Regime Change always yields changed plans for the better or replacing inherited national projects with nothing.
This administration, under this Prime Minister, has demonstrated it can bring the OKEU Hospital up-to-scratch.
It now needs to move bigger, better and faster on treating Diabetes as the national disease it is, with emphasis on showing it can be successfully tackled in ways and means the nation will see and feel.
This Labour-led all-inclusive administration can continue where previous ones left off on early plans for Universal Health Care (UHC), featuring: Hospital and Pharmaceutical Services, Overseas Care, Specialist Consultations and Emergency Care.
Same with National Health Insurance – another punctured political football crying to be patched – or replaced.
Indeed, as usual, this Prime Minister, who is the Minister for Finance and Economic Development is providing the prescribed medicines.
Last week, Prime Minister Pierre indicated his government is allocating $11 million to the Millennium Heights Medical Complex (MHMC) – comprising the OKEU, National Mental Wellness Center and Turning Point Rehabilitation Center — to help overcome the severe financial problems affecting the three public health entities.

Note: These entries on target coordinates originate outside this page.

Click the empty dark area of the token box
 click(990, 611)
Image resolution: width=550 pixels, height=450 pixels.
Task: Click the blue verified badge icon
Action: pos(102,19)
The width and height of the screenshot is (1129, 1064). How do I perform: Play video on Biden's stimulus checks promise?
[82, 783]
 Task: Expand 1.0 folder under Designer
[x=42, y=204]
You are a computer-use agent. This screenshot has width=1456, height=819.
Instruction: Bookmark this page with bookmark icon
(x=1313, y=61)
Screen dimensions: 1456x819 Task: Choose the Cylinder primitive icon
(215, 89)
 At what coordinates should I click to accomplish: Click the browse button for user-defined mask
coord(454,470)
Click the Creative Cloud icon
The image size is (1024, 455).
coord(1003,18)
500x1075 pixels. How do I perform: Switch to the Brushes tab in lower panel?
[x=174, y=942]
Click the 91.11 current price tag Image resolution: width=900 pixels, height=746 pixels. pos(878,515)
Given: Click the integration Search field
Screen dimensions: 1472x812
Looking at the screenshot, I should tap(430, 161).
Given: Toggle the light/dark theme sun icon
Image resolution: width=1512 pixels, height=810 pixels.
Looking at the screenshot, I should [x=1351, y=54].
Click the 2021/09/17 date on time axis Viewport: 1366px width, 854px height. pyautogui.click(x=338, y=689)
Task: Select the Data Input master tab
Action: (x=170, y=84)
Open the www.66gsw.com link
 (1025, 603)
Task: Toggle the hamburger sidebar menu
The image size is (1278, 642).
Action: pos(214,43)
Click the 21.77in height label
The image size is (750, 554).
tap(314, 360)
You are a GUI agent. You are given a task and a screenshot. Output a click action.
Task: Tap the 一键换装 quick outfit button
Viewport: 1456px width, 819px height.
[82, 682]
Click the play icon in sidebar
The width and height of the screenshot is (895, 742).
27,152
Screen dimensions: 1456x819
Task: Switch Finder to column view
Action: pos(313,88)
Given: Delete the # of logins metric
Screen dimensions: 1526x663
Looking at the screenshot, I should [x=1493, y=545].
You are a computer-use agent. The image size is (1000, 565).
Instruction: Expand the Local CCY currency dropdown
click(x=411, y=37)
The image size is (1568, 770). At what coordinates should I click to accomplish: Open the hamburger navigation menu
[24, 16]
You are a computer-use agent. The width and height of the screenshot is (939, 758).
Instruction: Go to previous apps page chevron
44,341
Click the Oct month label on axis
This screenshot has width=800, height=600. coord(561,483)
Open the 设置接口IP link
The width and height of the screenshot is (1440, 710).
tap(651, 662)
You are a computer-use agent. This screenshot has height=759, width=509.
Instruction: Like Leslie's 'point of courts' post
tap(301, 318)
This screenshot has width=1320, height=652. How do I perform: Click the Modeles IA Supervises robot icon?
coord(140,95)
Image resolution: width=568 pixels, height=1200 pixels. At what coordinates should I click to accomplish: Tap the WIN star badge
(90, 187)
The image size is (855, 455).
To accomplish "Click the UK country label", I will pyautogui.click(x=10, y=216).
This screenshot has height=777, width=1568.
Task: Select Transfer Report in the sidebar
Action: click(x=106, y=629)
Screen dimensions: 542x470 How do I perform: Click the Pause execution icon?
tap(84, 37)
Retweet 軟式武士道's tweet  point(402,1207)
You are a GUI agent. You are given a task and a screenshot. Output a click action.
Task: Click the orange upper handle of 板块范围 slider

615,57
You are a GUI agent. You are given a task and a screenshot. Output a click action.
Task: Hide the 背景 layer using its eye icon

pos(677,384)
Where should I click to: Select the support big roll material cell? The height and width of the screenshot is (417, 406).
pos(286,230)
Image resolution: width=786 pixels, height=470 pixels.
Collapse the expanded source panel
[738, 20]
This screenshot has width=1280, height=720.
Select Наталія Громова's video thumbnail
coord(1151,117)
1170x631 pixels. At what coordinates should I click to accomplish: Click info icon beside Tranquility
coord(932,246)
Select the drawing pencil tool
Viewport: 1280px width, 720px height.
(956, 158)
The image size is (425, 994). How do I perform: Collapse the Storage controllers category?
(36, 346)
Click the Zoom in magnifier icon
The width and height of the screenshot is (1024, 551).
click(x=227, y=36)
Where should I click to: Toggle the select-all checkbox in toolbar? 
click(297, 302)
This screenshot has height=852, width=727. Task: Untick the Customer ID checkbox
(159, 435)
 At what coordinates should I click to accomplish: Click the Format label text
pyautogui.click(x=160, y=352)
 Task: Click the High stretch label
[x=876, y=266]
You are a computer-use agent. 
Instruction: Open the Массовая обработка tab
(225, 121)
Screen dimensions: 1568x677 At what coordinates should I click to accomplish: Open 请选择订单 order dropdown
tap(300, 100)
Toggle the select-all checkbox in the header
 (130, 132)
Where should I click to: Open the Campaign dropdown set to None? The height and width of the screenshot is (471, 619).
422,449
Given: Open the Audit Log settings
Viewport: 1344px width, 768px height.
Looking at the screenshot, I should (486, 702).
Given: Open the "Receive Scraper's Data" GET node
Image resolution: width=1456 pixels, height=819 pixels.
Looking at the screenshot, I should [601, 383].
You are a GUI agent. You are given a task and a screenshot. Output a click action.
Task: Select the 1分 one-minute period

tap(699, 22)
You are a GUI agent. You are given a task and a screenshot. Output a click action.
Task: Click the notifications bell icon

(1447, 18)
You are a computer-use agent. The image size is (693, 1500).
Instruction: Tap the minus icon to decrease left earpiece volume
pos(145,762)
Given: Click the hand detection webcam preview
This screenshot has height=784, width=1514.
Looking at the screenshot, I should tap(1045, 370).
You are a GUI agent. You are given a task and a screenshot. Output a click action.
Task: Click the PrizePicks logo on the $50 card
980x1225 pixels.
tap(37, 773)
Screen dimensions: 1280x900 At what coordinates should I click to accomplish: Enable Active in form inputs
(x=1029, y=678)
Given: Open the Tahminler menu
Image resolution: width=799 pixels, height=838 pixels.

This is not like placing a plaster on a ‘bobo’ (sore), but instead an initial instalment on a planned major national health financing project that will hopefully lead to a very long-term solution to the island’s current medical and health delivery problems.
The OKEU Hospital has been like a fathomless ‘Black Hole of Calcutta’ for Asian investors based in the Cayman Islands, the Prime Minister understandably also says the Finance Ministry will demand accountability for the resources being made available.
Thankfully, however, never mind all the losses of the identified services, all is not lost forever – and the government should give serious thought to saving the day for tomorrow, by creating and surgically reconnecting OKEU’s extracted finger.
This Philip J. Pierre administration has demonstrated its capacity to complete unfinished projects it inherited — from the St. Jude Hospital to the Hewanorra International Airport (HIA), the Halls of Justice and a Northern Division police headquarters in Gros Islet and the Royal Saint Lucia Police Force (RSLPF) has never had as much finances and resources from Central Government as during the past three years.
Halfway through its first term, this administration should therefore look to include ‘Completion of the OKEU Hospital’ as a goal for its second term, as it’ll likely take moving mountains to get the EU to OK such a plan after the costly and grievous bodily harm already done to it by a Government of Saint Lucia.
The EU was overwhelmingly proud of the original plan for a model modern hospital that would have been a good example for other OECS and CARICOM neighbours to follow – like how the Darren Sammy Cricket Ground was the first stadium built for the 2007 Cricket World Cup in the Caribbean (West Indies).
But the then Government also botched the OKEU operation (in the same 2007) – and the rest is not-necessarily-healthy history.